Artinya, kendaraan listrik bisa berfungsi ganda: selain sebagai alat transportasi, mereka juga dapat berperan sebagai penyimpanan energi bergerak untuk menstabilkan jaringan listrik, terutama saat permintaan listrik tinggi.

Baterai litium-ion yang digunakan dalam kendaraan listrik menjadi komponen utama yang memungkinkan teknologi V2G berfungsi. Baterai lithium-ion kini sudah umum digunakan untuk menyimpan energi dalam skala besar.

Cara kerja teknologi V2G.
Sumber: Clean Energy Reviews.

Teknologi ini sangat relevan di Indonesia, mengingat jumlah stasiun pengisian kendaraan listrik masih sangat terbatas, yaitu sekitar 1.582 unit di seluruh Indonesia.

Angka ini sangat jauh jika dibandingkan dengan Cina yang sudah memiliki 9,92 juta stasiun. Ini artinya Cina memiliki 6.900 stasiun pengisian kendaran listrik untuk setiap 1 juta penduduk, sementara Indonesia hanya memiliki 5,7 unit per 1 juta penduduk.

Teknologi V2G telah diuji coba sebagai proyek percontohan di 27 negara, seperti Australia, Amerika Serikat, Inggris, China, dan Denmark. Sayangnya, sampai saat ini belum ada informasi mengenai penerapannya di Indonesia.

Simulasi kami menunjukkan bahwa, meskipun V2G membutuhkan biaya tambahan hingga US$50/megawatt jam (MWh), teknologi ini tetap lebih efisien daripada baterai penyimpanan konvensional. Sebab, kendaraan listrik bisa berfungsi ganda sebagai penyimpanan daya bergerak.

Penggunaan V2G bahkan bisa mengurangi kebutuhan energi penyimpanan stasioner hingga 84%, menurunkan emisi sebesar 27%, dan meningkatkan penetrasi energi terbarukan sebesar 10%.

Namun, kita masih memerlukan penelitian lebih lanjut untuk memahami kesiapan partisipasi konsumen di Indonesia dalam skema ini.

Penelitian awal menunjukkan bahwa pemilik kendaraan lebih menyukai skema pembayaran langsung atau pembayaran di muka ketika menyetujui kontrak jangka panjang dengan penyedia layanan V2G. Ini memperjelas pentingnya pendekatan insentif yang sesuai agar konsumen tertarik untuk berpartisipasi dalam skema ini di Indonesia.

Rekomendasi untuk masa depan

Penetrasi kendaraan listrik secara masif di masa depan membawa peluang sekaligus tantangan terhadap emisi dan penetrasi energi terbarukan. Jika tidak dikelola dengan baik, waktu pengisian yang tidak tepat bisa meningkatkan emisi.
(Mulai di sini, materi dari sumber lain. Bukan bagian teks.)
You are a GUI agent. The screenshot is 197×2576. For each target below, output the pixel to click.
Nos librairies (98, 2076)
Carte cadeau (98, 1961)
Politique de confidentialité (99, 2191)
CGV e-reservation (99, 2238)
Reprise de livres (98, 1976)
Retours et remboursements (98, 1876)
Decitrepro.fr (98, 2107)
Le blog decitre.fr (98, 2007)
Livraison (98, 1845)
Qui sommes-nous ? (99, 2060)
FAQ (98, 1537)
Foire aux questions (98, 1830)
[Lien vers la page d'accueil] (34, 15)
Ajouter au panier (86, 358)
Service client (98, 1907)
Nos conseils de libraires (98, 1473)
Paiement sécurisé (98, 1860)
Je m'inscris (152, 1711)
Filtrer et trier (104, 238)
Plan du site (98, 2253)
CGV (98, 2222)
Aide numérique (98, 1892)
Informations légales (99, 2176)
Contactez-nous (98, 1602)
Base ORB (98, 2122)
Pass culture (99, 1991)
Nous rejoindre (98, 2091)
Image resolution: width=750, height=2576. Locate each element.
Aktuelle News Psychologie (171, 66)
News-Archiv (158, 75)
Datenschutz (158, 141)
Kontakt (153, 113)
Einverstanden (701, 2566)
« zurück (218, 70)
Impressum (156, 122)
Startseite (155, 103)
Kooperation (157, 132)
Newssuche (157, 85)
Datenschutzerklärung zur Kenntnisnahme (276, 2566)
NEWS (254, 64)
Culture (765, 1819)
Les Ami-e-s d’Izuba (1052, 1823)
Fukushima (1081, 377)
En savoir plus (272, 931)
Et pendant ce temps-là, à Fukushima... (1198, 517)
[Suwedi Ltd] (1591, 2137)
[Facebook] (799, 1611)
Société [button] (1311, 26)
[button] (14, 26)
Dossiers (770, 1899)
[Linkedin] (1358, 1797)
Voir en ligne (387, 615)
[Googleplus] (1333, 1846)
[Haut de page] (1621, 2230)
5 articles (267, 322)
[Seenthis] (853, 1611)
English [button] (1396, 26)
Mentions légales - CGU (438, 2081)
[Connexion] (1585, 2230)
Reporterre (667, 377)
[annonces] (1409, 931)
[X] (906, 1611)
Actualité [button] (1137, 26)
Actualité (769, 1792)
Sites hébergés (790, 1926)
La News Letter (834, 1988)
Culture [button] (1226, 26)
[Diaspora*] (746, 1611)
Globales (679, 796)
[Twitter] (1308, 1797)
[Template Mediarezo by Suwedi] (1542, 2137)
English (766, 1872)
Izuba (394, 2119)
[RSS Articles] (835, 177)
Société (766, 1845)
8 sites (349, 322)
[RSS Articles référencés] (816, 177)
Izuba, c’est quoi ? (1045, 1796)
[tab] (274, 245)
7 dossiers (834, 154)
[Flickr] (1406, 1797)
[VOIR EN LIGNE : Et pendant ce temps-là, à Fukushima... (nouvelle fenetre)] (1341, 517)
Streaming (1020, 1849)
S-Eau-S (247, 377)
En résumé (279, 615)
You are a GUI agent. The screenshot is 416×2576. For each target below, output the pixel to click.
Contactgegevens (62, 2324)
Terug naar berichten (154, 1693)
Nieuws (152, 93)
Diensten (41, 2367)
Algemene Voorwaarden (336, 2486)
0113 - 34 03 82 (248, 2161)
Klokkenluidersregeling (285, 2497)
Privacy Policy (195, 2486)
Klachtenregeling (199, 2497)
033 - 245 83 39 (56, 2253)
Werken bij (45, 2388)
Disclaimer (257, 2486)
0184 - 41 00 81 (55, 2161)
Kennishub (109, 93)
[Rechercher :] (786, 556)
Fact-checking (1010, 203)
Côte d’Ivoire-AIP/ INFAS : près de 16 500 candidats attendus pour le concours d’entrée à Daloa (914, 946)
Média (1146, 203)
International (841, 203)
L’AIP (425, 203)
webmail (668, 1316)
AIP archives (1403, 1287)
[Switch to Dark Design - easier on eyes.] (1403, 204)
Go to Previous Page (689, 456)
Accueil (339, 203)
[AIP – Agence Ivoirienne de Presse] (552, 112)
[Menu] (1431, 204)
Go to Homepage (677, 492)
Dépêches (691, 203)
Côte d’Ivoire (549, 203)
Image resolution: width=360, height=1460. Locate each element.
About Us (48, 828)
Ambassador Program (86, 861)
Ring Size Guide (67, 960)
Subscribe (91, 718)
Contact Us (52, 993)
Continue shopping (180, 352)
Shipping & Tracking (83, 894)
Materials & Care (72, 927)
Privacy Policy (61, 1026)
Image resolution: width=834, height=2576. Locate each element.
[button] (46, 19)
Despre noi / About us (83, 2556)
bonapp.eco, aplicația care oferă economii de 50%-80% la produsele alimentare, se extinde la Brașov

Namun, jika pengisian diatur secara optimal, kendaraan listrik justru bisa menurunkan emisi, meningkatkan penggunaan energi terbarukan, serta menekan biaya operasional.

Untuk itu, Indonesia harus menggunakan energi terbarukan sebagai sumber daya utama untuk menghindari peningkatan emisi dari penggunaan energi fosil. Selain itu, kita juga perlu menambah jumlah stasiun pengisian kendaraan listrik minimal 1.000 per 1 juta penduduk pada 2050.

Pemerintah juga mesti memberikan kemudahan dan insentif pembelian untuk pembelian dan penggunaan kendaraan listrik serta melakukan proyek percontohan V2G di beberapa lokasi untuk melihat potensi dan tantangan teknologi ini di masa depan.